As you’ll see from the below list of required components, this project uses a photoresistor connected to the Raspberry Pi GPIO header using a pair of female-to-female jumper wires.

This tutorial can be found in The MagPi 37

You’ll need

Photoresistor (almost any one will work for this project)

2× female-to-female jumper wires

USB Wi-Fi adaptor (unless your fridge has an Ethernet socket nearby)

Detecting Darkness

Unlike an Arduino, for example, a Raspberry Pi does not have analogue inputs that can measure a voltage.
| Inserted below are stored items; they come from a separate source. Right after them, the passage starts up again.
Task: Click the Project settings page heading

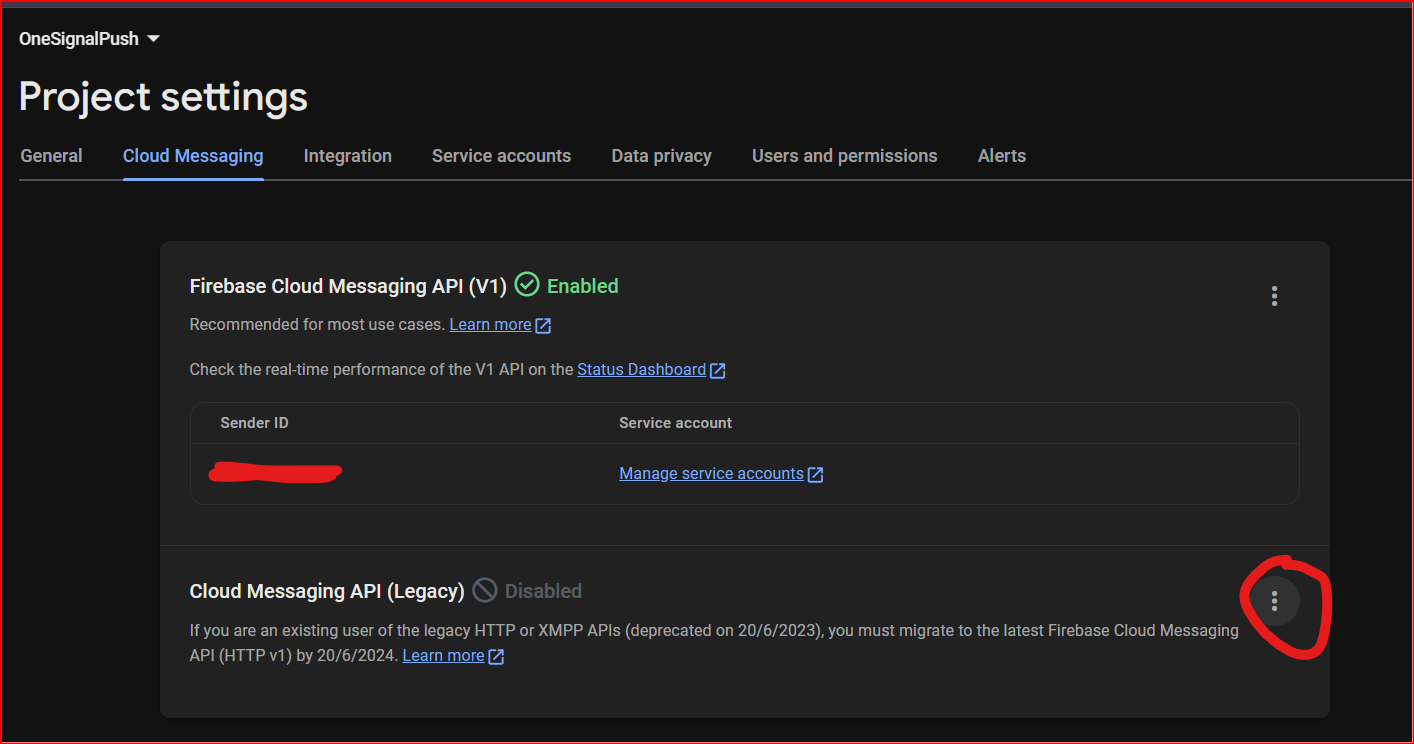Action: coord(163,97)
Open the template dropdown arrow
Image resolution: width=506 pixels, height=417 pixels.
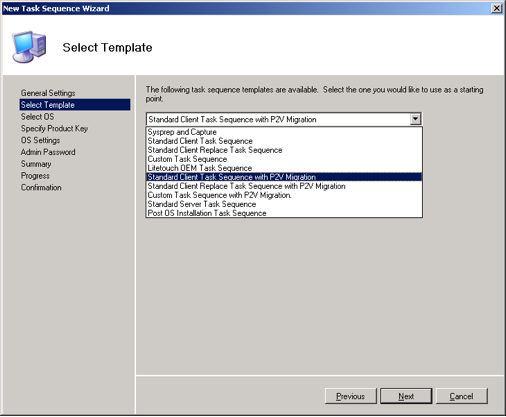pyautogui.click(x=415, y=119)
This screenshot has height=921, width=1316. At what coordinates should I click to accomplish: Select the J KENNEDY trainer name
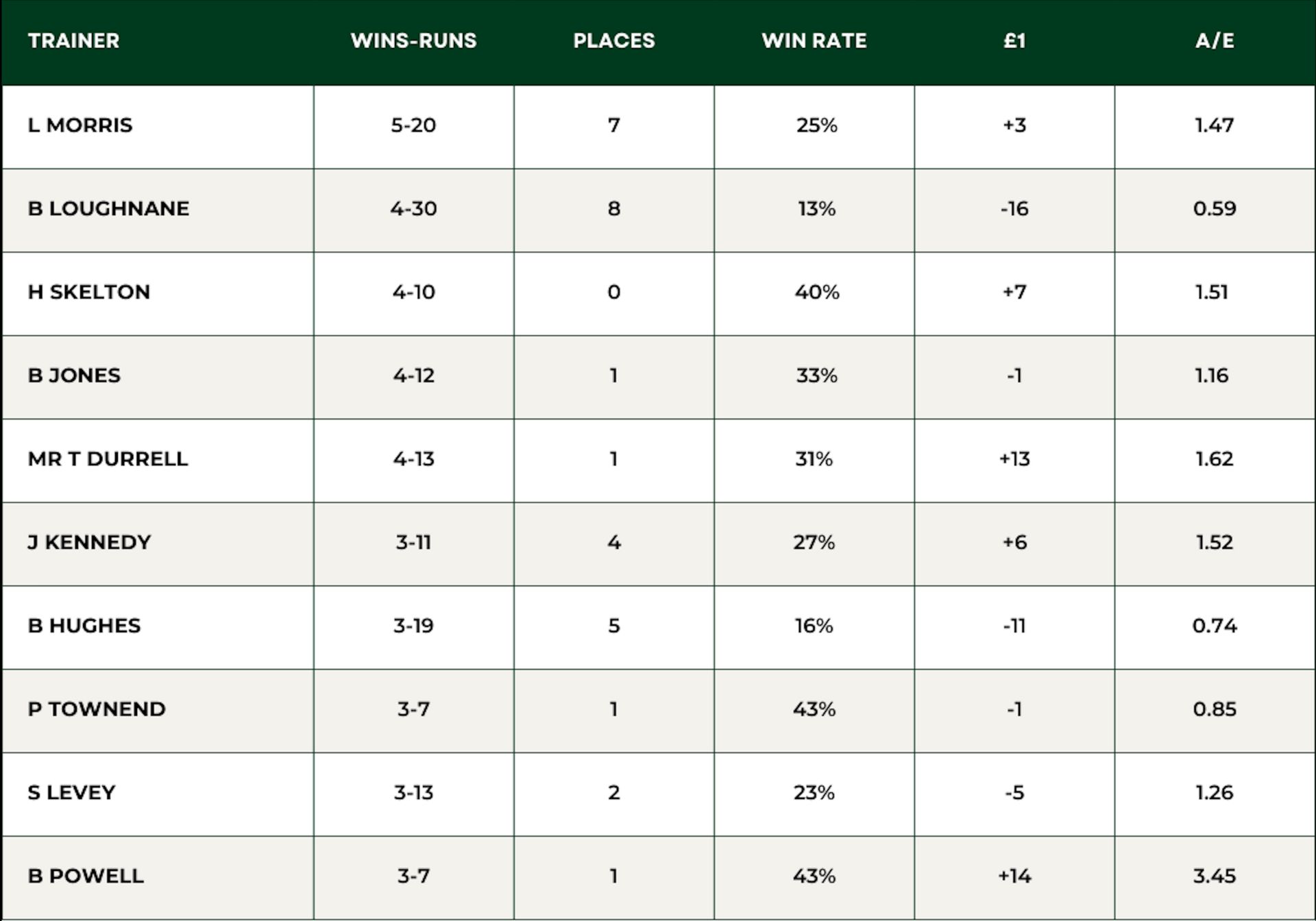tap(89, 542)
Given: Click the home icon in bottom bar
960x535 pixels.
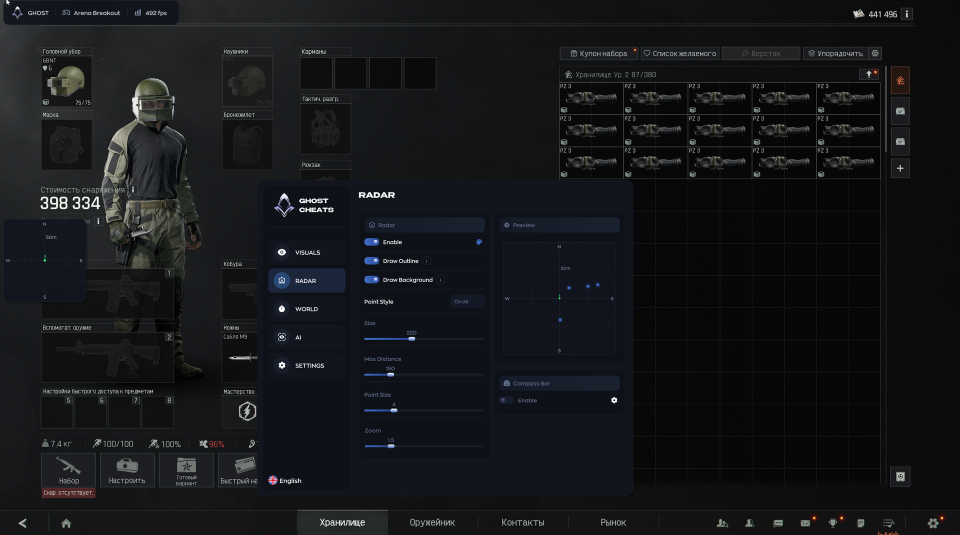Looking at the screenshot, I should (66, 523).
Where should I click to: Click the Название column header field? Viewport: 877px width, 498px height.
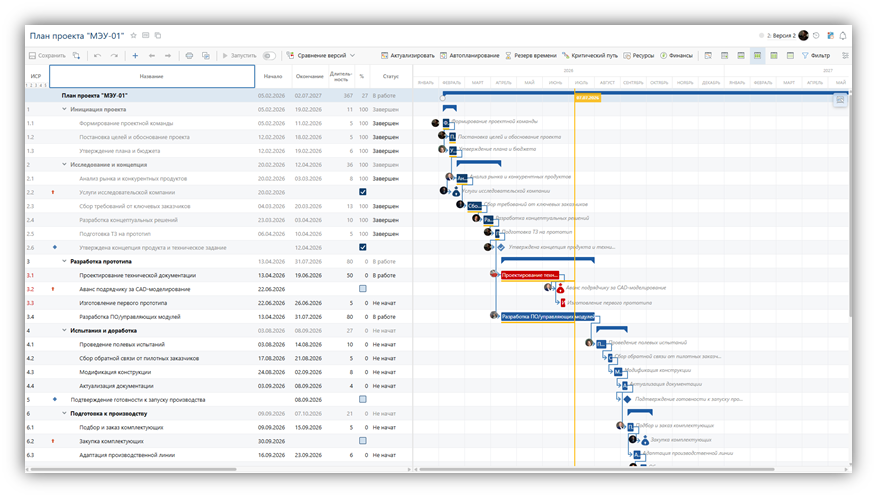pos(152,76)
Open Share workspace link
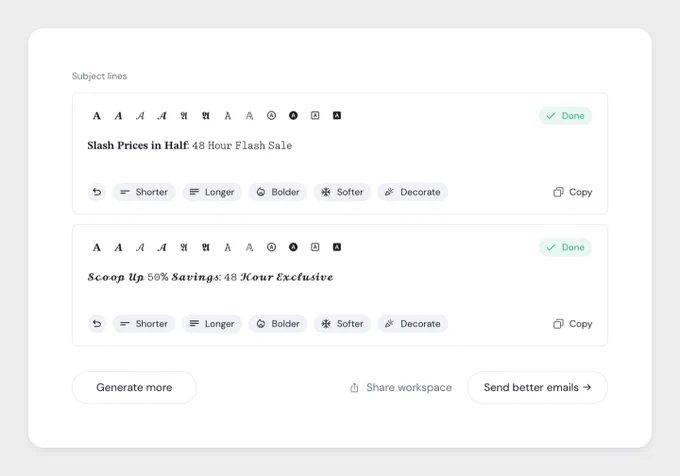Screen dimensions: 680x476 (401, 388)
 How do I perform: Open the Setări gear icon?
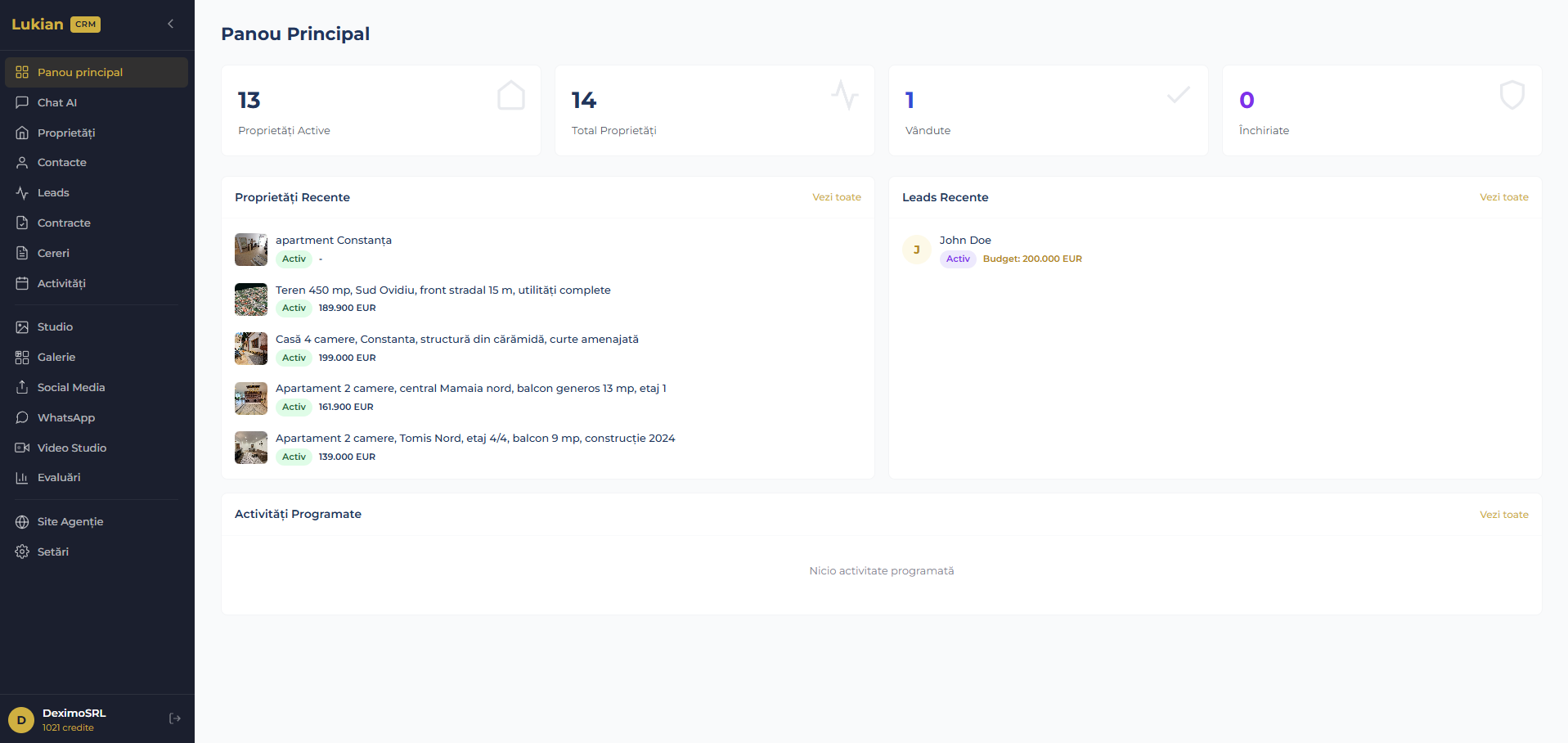pos(22,552)
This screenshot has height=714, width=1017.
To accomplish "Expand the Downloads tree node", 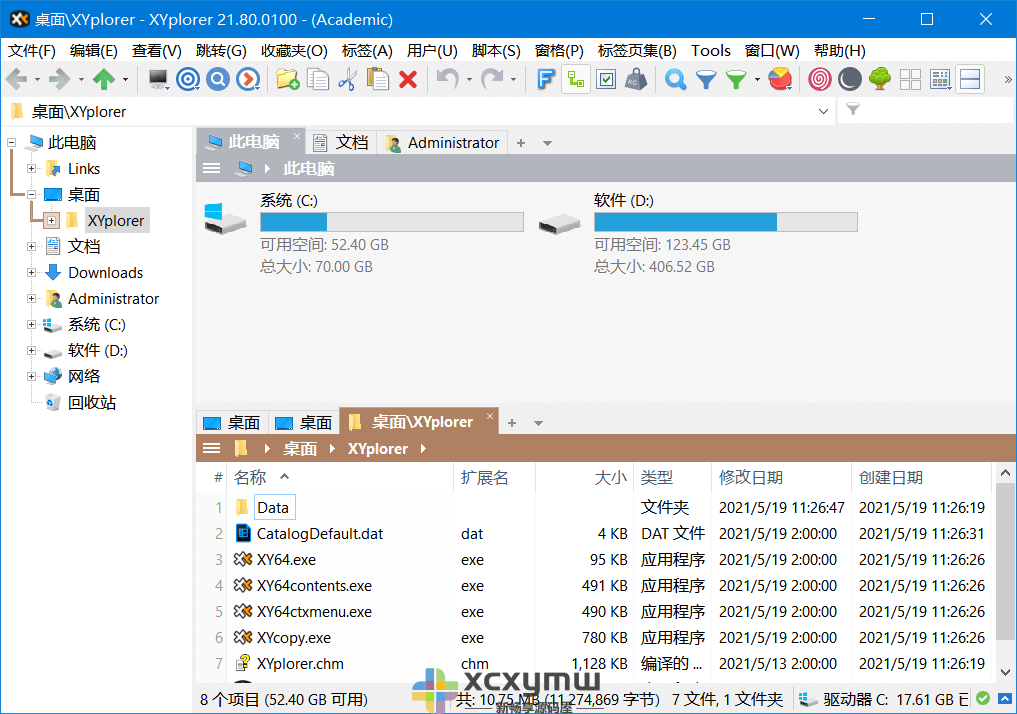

It does, however, have digital inputs; if the voltage at a digital input exceeds about 1.65V (half of 3.3V), then the input is read by the Raspberry Pi as HIGH, otherwise it is counted as LOW. So, although you can’t use a photoresistor with a Raspberry Pi to give a measurement of the light level (not without a few extra components anyway), you can use a photoresistor to tell if it’s dark or light.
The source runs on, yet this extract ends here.